A casi año y medio de la intervención de Air-e, la situación financiera de la empresa sigue generando preocupación en el sector eléctrico por el aumento de sus deudas y los riesgos que esto podría representar para la estabilidad del servicio en la región Caribe.
La compañía, que presta el servicio de energía en Atlántico, Magdalena y La Guajira, fue intervenida por el Gobierno tras detectarse serios problemas administrativos y financieros, entre ellos incumplimientos de pago en el mercado mayorista, deterioro patrimonial y amenazas sobre la continuidad del servicio. Sin embargo, lejos de mostrar una recuperación, el panorama luce cada vez más complejo.
La Superintendencia de Servicios Públicos formalizó la toma de posesión de Air-e en septiembre de 2024. (Superservicios)
De acuerdo con cifras conocidas del sector, a julio de 2025 la deuda de la empresa rondaba los $3,6 billones, una cifra que mantiene en alerta a las compañías generadoras de energía. De ese total, cerca de $1,7 billones se habrían acumulado después de la intervención, y la mayor parte de esas obligaciones corresponde a compromisos con el mercado mayorista.
Uno de los puntos que más inquieta a los expertos es el impacto que esta situación podría tener más allá de la propia empresa. El crecimiento de las deudas con generadores y otros agentes del sistema empieza a ser visto como un riesgo para toda la cadena de pagos del mercado eléctrico, lo que podría afectar la estabilidad financiera del sector.
Según los análisis conocidos, la deuda con generadores pasó de $927.000 millones antes de la intervención a $1,5 billones después de la toma de control, lo que muestra un incremento acelerado en los compromisos adquiridos con las empresas que producen y suministran energía.
A esto se suma que Air-e estaría registrando déficits mensuales superiores a los $130.000 millones, además de exhibir indicadores financieros más débiles que los de otras compañías del sector.

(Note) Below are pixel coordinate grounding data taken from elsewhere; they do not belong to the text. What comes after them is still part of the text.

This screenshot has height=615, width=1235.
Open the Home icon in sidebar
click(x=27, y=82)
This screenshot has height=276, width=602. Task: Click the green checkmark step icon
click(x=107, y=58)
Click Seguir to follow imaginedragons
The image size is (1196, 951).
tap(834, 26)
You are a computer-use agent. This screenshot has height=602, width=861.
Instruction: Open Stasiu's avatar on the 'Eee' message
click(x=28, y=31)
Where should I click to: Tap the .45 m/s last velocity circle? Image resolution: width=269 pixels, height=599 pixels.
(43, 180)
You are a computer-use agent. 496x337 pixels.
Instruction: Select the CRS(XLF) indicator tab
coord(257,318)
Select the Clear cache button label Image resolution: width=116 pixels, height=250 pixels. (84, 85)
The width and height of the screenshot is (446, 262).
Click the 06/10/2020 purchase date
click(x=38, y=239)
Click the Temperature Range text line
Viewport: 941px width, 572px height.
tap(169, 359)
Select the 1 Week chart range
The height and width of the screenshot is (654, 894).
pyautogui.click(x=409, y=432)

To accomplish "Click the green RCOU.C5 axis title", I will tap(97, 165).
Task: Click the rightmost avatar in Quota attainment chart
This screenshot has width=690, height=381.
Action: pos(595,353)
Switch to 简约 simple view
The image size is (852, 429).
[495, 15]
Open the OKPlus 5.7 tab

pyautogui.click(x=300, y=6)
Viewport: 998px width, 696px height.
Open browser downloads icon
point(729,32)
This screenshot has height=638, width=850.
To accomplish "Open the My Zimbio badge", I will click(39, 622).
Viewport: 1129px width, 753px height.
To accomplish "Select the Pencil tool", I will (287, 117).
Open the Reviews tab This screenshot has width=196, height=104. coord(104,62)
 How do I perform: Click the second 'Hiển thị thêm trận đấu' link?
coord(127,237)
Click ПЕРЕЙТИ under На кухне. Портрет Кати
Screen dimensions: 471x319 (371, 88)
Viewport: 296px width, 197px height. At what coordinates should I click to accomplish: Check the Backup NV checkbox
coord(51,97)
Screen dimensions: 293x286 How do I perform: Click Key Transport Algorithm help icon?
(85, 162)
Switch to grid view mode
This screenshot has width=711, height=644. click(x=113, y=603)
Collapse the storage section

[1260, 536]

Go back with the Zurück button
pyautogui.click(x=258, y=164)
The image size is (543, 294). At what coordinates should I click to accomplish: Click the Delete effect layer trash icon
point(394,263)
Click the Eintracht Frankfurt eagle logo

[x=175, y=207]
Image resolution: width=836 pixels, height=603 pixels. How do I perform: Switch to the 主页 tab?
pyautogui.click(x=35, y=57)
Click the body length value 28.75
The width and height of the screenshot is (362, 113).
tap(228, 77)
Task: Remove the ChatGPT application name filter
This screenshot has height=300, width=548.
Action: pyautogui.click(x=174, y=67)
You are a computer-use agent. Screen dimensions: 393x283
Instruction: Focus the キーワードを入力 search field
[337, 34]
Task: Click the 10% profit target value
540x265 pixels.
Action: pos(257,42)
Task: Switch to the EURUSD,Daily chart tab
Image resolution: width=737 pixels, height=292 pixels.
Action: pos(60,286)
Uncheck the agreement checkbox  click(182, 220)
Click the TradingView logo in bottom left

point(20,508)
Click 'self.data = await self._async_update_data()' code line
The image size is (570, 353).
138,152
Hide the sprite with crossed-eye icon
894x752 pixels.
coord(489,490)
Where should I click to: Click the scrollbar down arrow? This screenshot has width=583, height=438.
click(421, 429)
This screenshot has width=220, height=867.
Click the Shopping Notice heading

Otro aspecto que genera reparos es el bajo nivel de ejecución de su plan de inversiones. Mientras en 2023 la ejecución habría llegado al 41 %, en 2024 cayó al 19 %, lo que refleja dificultades para avanzar en las obras y mejoras necesarias en la infraestructura eléctrica.
Para varios analistas, este aumenta la incertidumbre sobre la viabilidad financiera de la empresa y sobre su capacidad para responder a las obligaciones que mantiene con los distintos actores del mercado.
En medio de ese contexto, expertos del sector han advertido que seguir vendiéndole energía a Air-e en las condiciones actuales representa un riesgo financiero alto, debido al deterioro de sus finanzas, el aumento de la deuda y las dificultades en su capacidad de recaudo.